Reference-Based Comparison

Intro

The Comparative Mean Opinion Score (CMOS) evaluation is designed to assess how a target audio compares to a reference audio. This evaluation is versatile and can be used for various comparison purposes:

Quality Comparison: “Is the target better or worse than the reference?”
Similarity/Fidelity: “How similar is the target to the reference?”
Multi-dimensional Assessment: Evaluate specific aspects like naturalness, clarity, or speaker similarity.

CMOS is particularly useful when you have a ground-truth or baseline audio and want to measure how your generated audio compares against it.

Objective: Compare target audio against a reference audio on various dimensions.
Use Case: TTS quality assessment, voice cloning fidelity, audio codec evaluation, speech enhancement validation.
Type: CMOS in the SDK.

Beta Feature: CMOS support is currently under development in the Workspace. Some features such as file management (add/edit/delete) may not be fully functional yet. Creating CMOS templates in the Workspace is also not supported at this time—use create_evaluator_from_template_json() with a JSON template instead.

Creating CMOS Evaluations

There are three ways to create CMOS evaluations:

Method	Description	Use Case
`create_evaluator()`	Direct creation with `type="CMOS"`	Quick setup with default settings
`create_evaluator_from_template()`	Use predefined `SPEECH_CMOS` template	Standardized evaluations with preset questions
`create_evaluator_from_template_json()`	Custom JSON with `custom_type="SINGLE_REF"`	Fully customized evaluation questions

Example: Using create_evaluator()

Initialize the Client

Begin by initializing the Podonos client with your API key.

import podonos

client = podonos.init("<API_KEY>")

◆ ◆ ◆ ◆ ◆ ◆ ◆

* Set task 1
Count the lines of the records that contain the string "height". Reply with the number only.

* Data in this exercise
◆ ◆ ◆ ◆ ◆ ◆ ◆

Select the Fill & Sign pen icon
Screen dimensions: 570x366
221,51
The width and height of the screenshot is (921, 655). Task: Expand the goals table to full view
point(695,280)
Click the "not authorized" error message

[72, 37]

◆ ◆ ◆ ◆ ◆ ◆ ◆

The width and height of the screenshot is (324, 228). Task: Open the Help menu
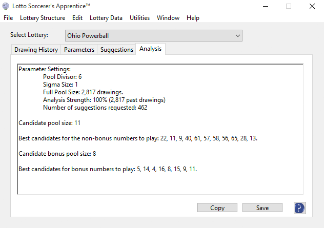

◆ ◆ ◆ ◆ ◆ ◆ ◆

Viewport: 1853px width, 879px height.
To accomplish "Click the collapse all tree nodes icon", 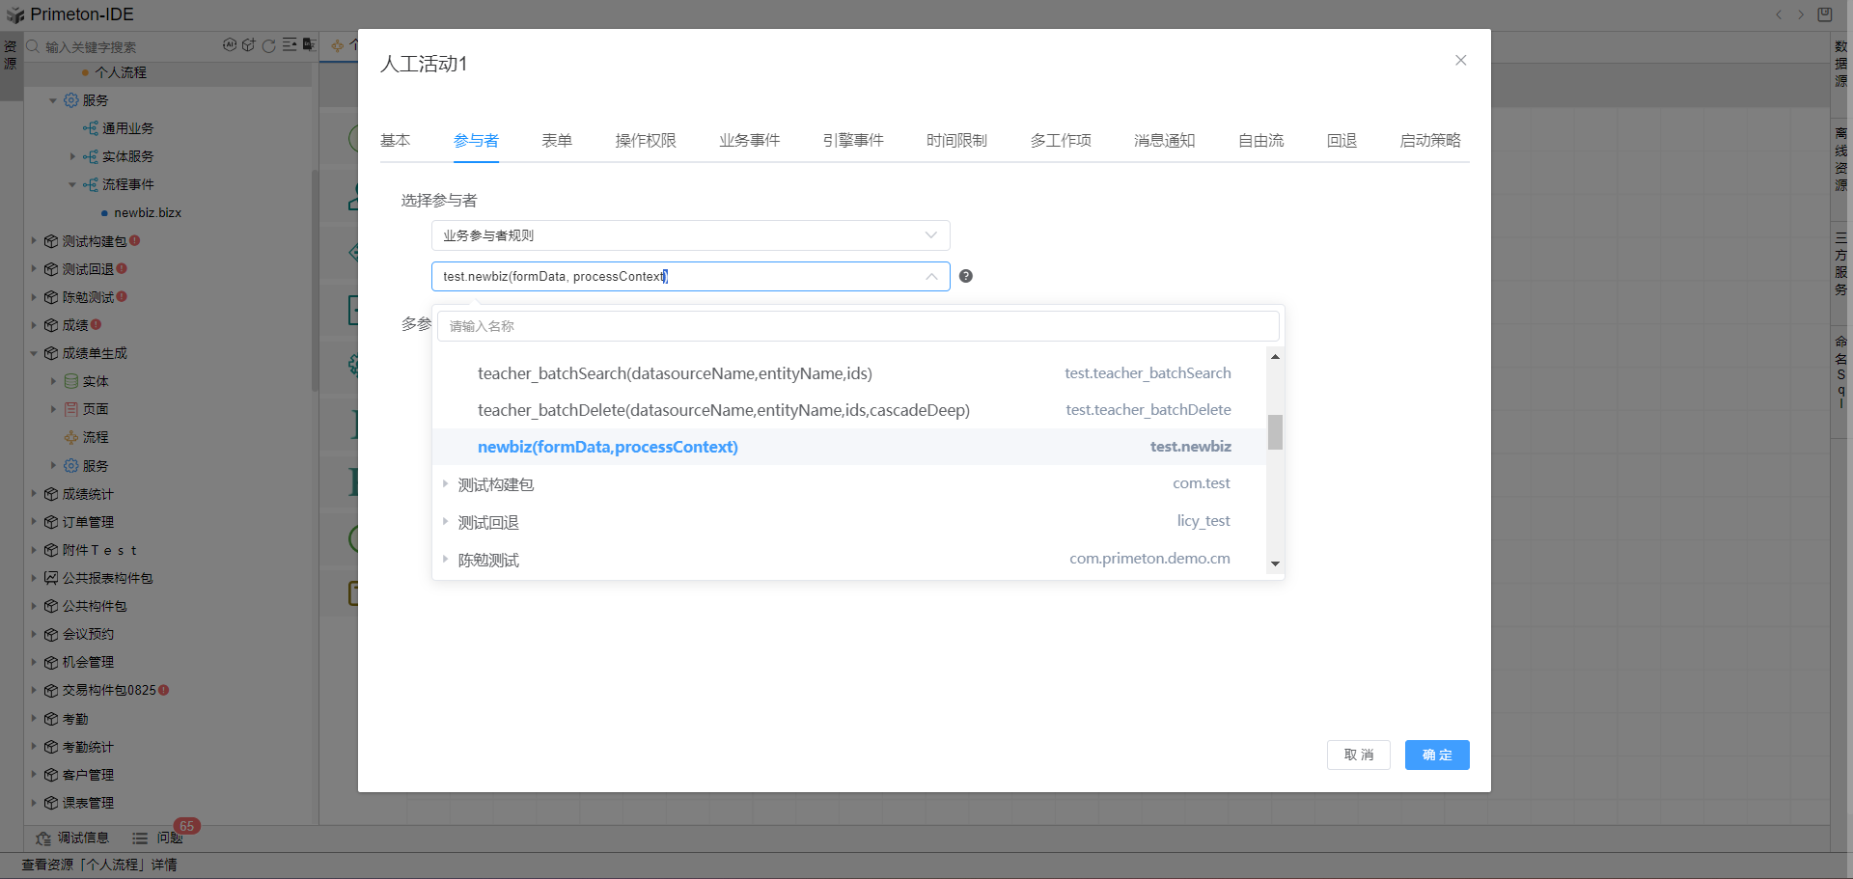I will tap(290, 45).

◆ ◆ ◆ ◆ ◆ ◆ ◆

* Set task 2
Pick up the guide on CMOS audio evaluation right after its last line and write what follows.

* Task output 1
3

* Task output 2
Create the Evaluator

Set up the evaluator for a CMOS evaluation.

evaluator = client.create_evaluator(
    name="TTS Quality Comparison",
    desc="Compare synthesized speech against reference recording",
    type="CMOS",
    lan="en-us",
    num_eval=10
)

Add Files for Evaluation

Add one stimulus audio and one reference audio. The reference file must be specified with is_ref=True.

from podonos import File

evaluator.add_files(
    file0=File(path="generated.wav", model_tag="tts_v2", is_ref=False),
    file1=File(path="reference.wav", model_tag="human", is_ref=True)
)

Stimulus: The generated or synthesized audio to evaluate (is_ref=False)
Reference: The ground-truth or original audio (is_ref=True)

You can compare multiple models against the same reference by using different model_tag values for each stimulus.

Finalize the Evaluation

Close the evaluator to complete the setup.

evaluator.close()

Example: Using create_evaluator_from_template()

Use a predefined template for standardized CMOS evaluations.

import podonos
from podonos import File

client = podonos.init("<API_KEY>")

# Create evaluation using a template
evaluator = client.create_evaluator_from_template(
    template_id="<TEMPLATE_ID>",
    name="CMOS Evaluation",
    num_eval=5
)

# Add files (1 reference + 1 stimulus)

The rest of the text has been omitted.